### [Task objective]
Find every line below with "agent" in it and give only how many there are.

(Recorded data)

↓↓↓

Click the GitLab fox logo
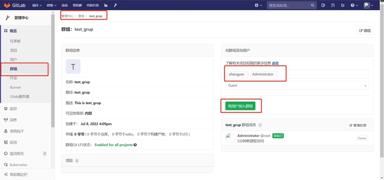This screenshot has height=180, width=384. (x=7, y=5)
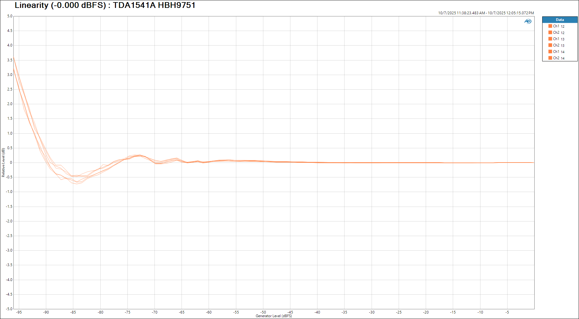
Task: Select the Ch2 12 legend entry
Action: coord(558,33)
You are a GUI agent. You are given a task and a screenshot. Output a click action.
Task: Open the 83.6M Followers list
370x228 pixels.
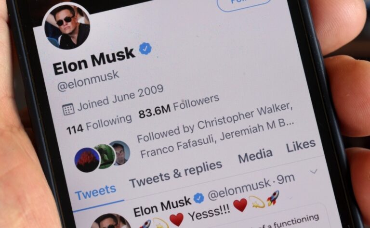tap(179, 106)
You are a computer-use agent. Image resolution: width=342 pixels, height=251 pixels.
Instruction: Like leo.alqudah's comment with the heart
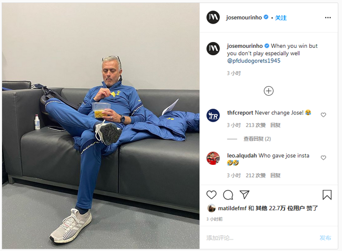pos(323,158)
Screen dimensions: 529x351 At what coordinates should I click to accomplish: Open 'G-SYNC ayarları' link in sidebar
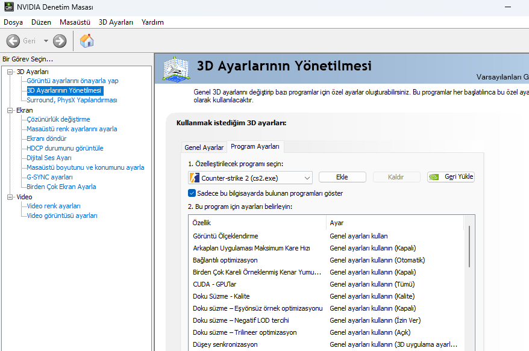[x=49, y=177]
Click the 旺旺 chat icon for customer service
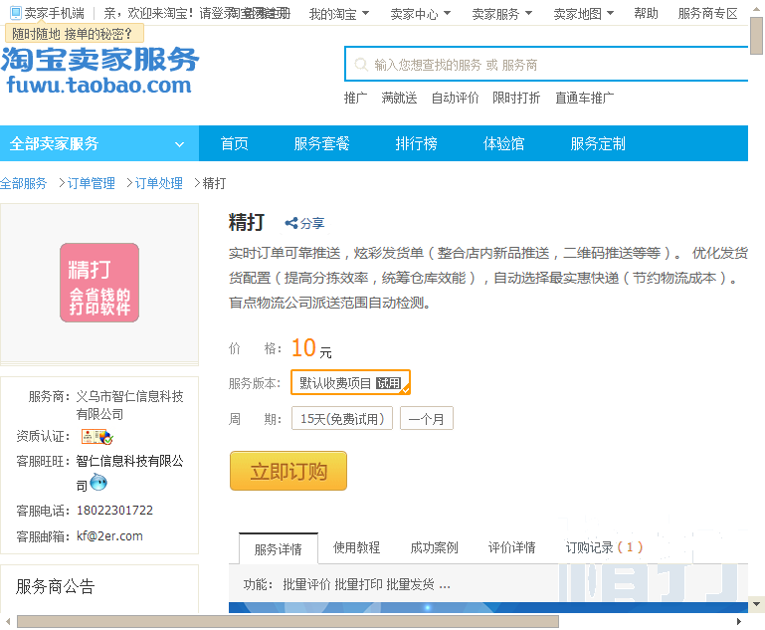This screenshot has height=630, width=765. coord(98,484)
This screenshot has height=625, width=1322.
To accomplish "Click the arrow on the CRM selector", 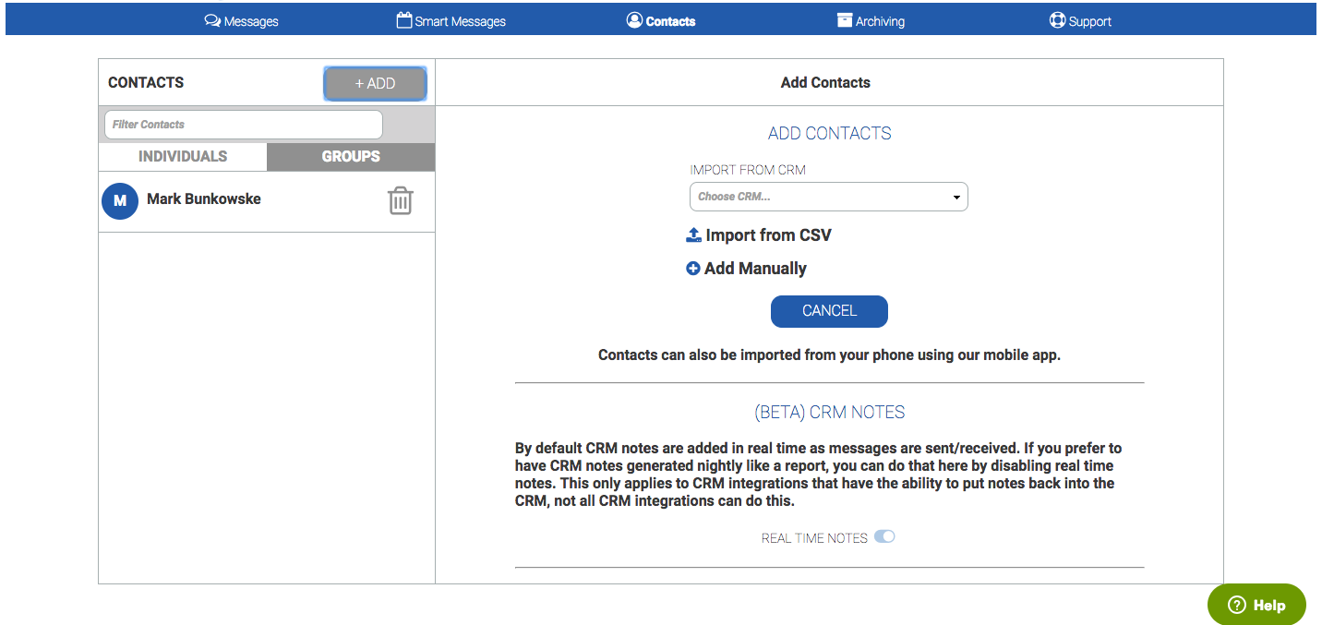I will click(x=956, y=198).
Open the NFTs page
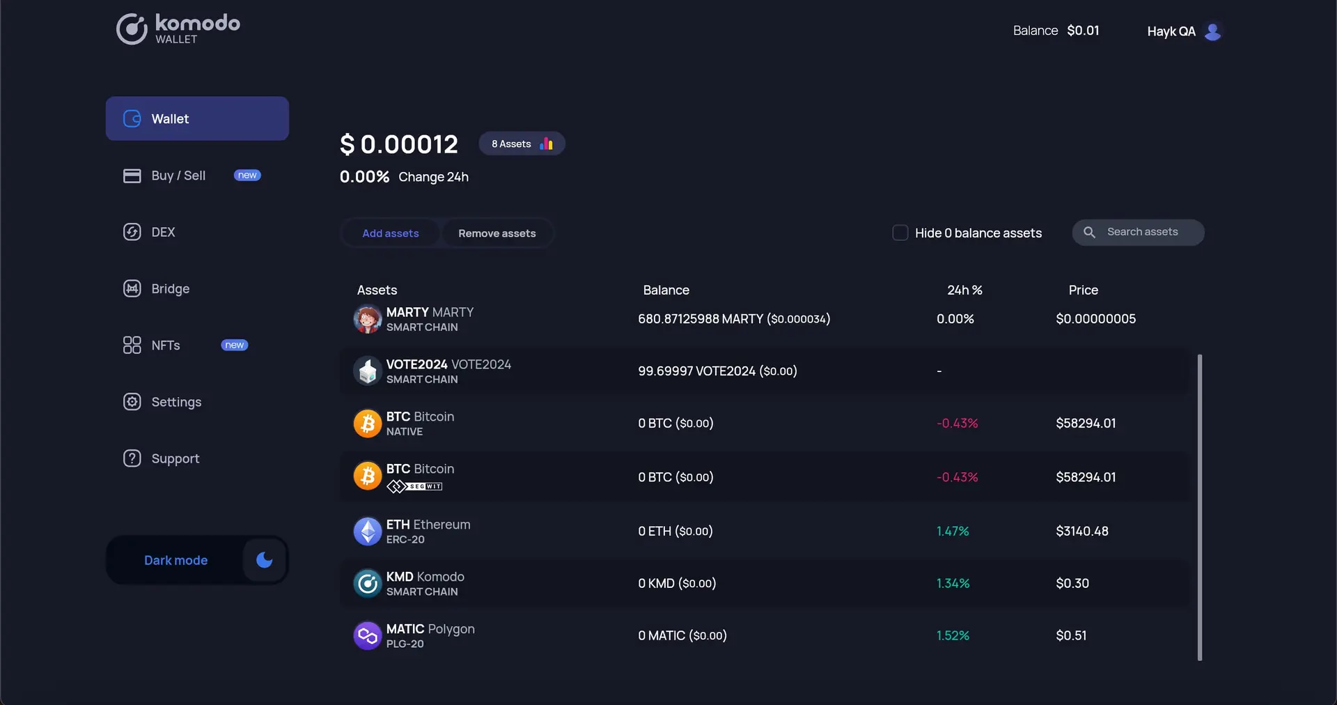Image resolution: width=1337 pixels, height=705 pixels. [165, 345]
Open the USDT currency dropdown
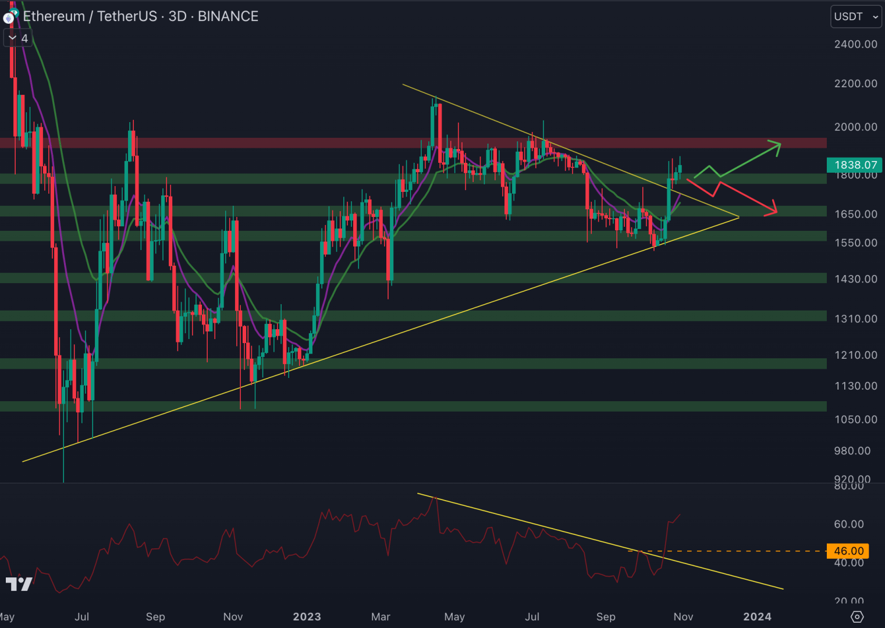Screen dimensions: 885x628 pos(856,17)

↑↑↑

### [Output of the task]
2